Ms. Mara is the only name Hollywood actor in the cast, but here she's in the grit with the rest of them, smoking as she cleans the lobster tank or sneaking sips of beer while she waits for her plates to be handed over. Mr. Briones, who worked with writer-director Alonso Ruizpalacios before in the extraordinary "A Cop Movie" makes an extraordinary impression here as well, as the beloved pain in the ass who has charmed everyone in the place, but the charm is wearing thin. It's a triumph of mood, this performance, as he flicks between teasing and arguing and yearning and hoping against hope all his hard work will be rewarded.

Mr. Ruizpalacios also wrote the script, loosely based on a play by Arnold Wesker, which does a terrific job of showing how the mood in a job like this, where work and play combine, can shift in an instant. When everyone starts screaming for the chef to sing the national anthem, he can see no one will get back to work until he obliges, so he climbs onto a milk crate, sings “The Star-Spangled Banner” in Spanish and then moons his team as they cheer uproariously. Then the waitresses pick up their trays, everyone gets back to work and it's like it never happened.

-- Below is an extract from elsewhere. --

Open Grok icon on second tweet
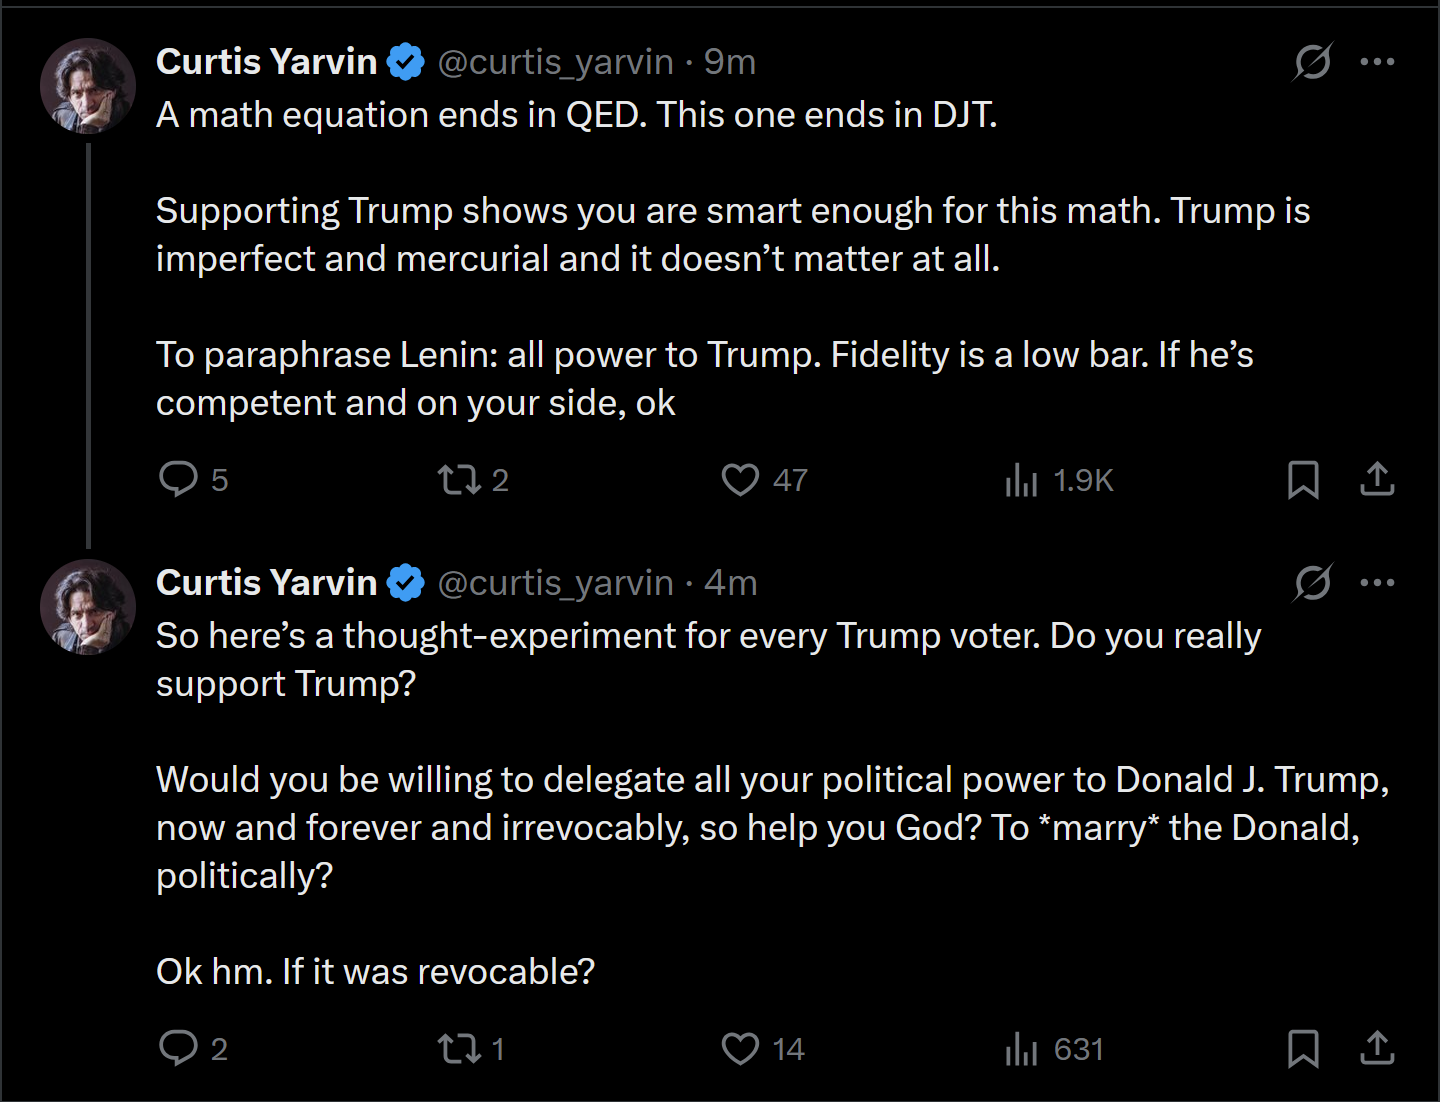This screenshot has height=1102, width=1440. (x=1312, y=583)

The only mistake is in the costume design, as the uniforms of the waitresses look a little too cheap for what's meant to be a high-end experience. But the rest feels incredibly authentic, from the obscene hoots of the waitresses when they realize someone's peeping as they change, to the irritation which everyone shows Estela the moment she's on the line, never mind it's her first day. But they can also be incredibly kind to each other, sharing cigarettes and a sense of camaraderie that's very hard to get right, especially in a multilingual setting. And it all builds to an ending involving the entire crew but split between Nonzo and Pedro, which is about dreams, immigration, food, how we cope under pressure, and what anyone has the right to expect from this life. “La Cocina” is like a pizza with everything you like on it, cooked to perfection. It's so incredibly satisfying. Mr. Ruizpalacios has done it again.

Two others things: firstly, according to the press notes, when Mr. Ruizpalacios studied film in London he also worked in the kitchen of The Rainforest Café. It’s a notorious tourist trap that in the evenings used to turn into a nightclub that let local retail workers in for free. I used to have a hellish retail job in a tourist trap around the corner so that free entry is the only reason I ever went to The Rainforest Café. The nights I was in there dancing with my friends were some of the most frightening of my life, so knowing that Mr. Ruizpalacios also knows that place means I believe what this movie is showing us, down to the toenails. Secondly, I’ve barely worked food service, only hostessing or waitressing, but I’ve heard more than one story of kitchens being flooded with sewage while continuing to serve. Being flooded with clean water is the best of all possible options.